Item 1: Impossible floating jam. Tasty enough to blow up your kitchen over. Seriously. If I had to blow up my own kitchen to get more of this jam, I would.

Items 2 and 3: Sugar and Cream cotton yarn with which to make Mason-Dixon's infamous, addictive washcloth

Item 4: Chocolate from Norma's sister's shop. The best damn chocolate this side of the Atlantic. Go, buy some.

Item 5: Notecard, image of Blue Moon yarns on front, photography by Cara Davis

Item 6: A Rhinebeck Bingo button (it's sooo cool I get a souvenir of the world-renowned Rhinebeck Festival when I didn't even get a chance to go!)

It's funny, this blogging community that we have. Norma wouldn't know me if she passed me on the street, and yet, here she sent me this lovely package and I probably communicate more with her than I do with most of my own family (which is pretty sad, really, since by "communicate" I mean "leave comments on her blog").
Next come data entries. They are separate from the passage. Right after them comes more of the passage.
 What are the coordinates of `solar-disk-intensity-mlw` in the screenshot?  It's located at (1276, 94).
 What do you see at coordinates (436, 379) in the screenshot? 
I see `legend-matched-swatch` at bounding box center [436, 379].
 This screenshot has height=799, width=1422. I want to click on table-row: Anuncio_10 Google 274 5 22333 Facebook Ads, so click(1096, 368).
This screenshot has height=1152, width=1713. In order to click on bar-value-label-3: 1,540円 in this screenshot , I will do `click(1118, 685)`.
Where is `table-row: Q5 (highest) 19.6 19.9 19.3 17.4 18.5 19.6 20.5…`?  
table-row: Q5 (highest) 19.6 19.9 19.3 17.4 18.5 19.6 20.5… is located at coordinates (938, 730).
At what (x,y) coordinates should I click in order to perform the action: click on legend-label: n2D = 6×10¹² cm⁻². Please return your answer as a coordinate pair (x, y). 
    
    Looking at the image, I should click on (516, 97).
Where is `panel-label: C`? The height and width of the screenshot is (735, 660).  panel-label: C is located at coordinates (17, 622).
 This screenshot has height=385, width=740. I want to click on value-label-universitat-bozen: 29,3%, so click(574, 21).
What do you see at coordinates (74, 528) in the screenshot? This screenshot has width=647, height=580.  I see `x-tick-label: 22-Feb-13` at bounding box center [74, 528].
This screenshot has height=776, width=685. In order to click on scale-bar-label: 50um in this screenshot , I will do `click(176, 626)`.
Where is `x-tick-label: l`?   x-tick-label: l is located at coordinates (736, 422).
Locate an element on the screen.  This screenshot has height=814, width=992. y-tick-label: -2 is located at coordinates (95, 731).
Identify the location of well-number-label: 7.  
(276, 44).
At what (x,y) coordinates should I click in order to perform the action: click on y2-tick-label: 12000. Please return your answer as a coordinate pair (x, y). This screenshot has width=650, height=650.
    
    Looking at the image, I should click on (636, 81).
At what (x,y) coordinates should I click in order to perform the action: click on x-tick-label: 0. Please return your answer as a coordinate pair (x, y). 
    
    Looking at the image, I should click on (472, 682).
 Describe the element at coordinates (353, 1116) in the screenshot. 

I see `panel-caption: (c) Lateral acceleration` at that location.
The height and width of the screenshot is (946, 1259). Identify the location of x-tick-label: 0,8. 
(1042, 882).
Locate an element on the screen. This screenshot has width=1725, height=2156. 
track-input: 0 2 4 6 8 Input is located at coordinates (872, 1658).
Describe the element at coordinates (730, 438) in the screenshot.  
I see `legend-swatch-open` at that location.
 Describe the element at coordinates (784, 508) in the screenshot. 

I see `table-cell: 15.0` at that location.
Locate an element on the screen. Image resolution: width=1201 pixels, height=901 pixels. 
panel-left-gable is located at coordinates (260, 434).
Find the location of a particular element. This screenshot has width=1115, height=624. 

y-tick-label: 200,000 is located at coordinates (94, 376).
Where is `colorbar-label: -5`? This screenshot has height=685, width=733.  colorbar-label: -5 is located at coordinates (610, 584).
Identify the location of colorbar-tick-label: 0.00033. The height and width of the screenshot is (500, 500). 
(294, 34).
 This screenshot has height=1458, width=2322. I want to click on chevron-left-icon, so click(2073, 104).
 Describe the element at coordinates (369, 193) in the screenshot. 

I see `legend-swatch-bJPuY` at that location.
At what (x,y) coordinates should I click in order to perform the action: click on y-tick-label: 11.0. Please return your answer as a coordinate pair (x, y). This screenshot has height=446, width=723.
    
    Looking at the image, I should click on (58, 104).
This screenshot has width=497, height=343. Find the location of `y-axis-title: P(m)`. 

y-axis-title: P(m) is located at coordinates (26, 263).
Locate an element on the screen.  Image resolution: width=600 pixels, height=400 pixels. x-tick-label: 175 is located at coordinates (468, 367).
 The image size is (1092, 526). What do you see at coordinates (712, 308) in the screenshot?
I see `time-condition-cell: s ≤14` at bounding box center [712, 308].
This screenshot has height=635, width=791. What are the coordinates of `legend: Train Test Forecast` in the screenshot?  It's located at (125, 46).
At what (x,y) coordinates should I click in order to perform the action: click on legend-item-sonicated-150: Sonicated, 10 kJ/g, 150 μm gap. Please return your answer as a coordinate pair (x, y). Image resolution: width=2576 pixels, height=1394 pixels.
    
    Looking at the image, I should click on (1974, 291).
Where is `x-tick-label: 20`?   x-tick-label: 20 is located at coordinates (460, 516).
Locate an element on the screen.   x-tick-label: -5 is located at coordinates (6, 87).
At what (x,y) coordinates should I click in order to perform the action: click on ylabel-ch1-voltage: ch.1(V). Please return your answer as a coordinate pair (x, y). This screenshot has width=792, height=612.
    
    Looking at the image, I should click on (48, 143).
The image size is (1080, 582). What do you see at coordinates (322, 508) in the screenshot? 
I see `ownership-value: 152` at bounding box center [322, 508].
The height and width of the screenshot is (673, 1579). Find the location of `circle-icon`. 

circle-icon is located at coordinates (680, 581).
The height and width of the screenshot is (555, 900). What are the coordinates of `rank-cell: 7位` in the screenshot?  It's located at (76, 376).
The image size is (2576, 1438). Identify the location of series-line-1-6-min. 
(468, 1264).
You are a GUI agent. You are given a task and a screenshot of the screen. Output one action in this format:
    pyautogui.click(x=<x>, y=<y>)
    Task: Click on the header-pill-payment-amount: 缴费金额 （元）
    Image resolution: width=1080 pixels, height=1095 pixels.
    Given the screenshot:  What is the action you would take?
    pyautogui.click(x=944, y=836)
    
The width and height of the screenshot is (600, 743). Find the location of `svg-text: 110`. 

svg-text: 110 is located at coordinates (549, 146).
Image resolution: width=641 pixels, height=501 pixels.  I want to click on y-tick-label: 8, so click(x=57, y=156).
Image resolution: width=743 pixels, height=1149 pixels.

And I have read many, many accounts of bloggers who are in need in some way, and other bloggers have come to their rescue. And even when I have a terrible day and I feel just awful and I have had a bad experience and I write about it here, I get words of encouragement from people I "don't know" in the conventional sense. And I truly care about the people I have met in the blogosphere.

What is it about this "place" that makes us all so caring, so honest, so giving? Is it just that knitters and crocheters in general are those kind of people? You have only to look at the Yarn Harlot's Knitter's Without Borders drive to know that knitters are incredibly generous with whatever resources they have. How is it that in this world where people are so often cruel to each other that there is this little oasis of comfort and beauty of the human spirit? And why can't we see more of such goodness and kindness on the news instead of the senseless violence that predominates? Maybe the answer is to take away everyone's guns and hand them knitting needles and a ball of yarn.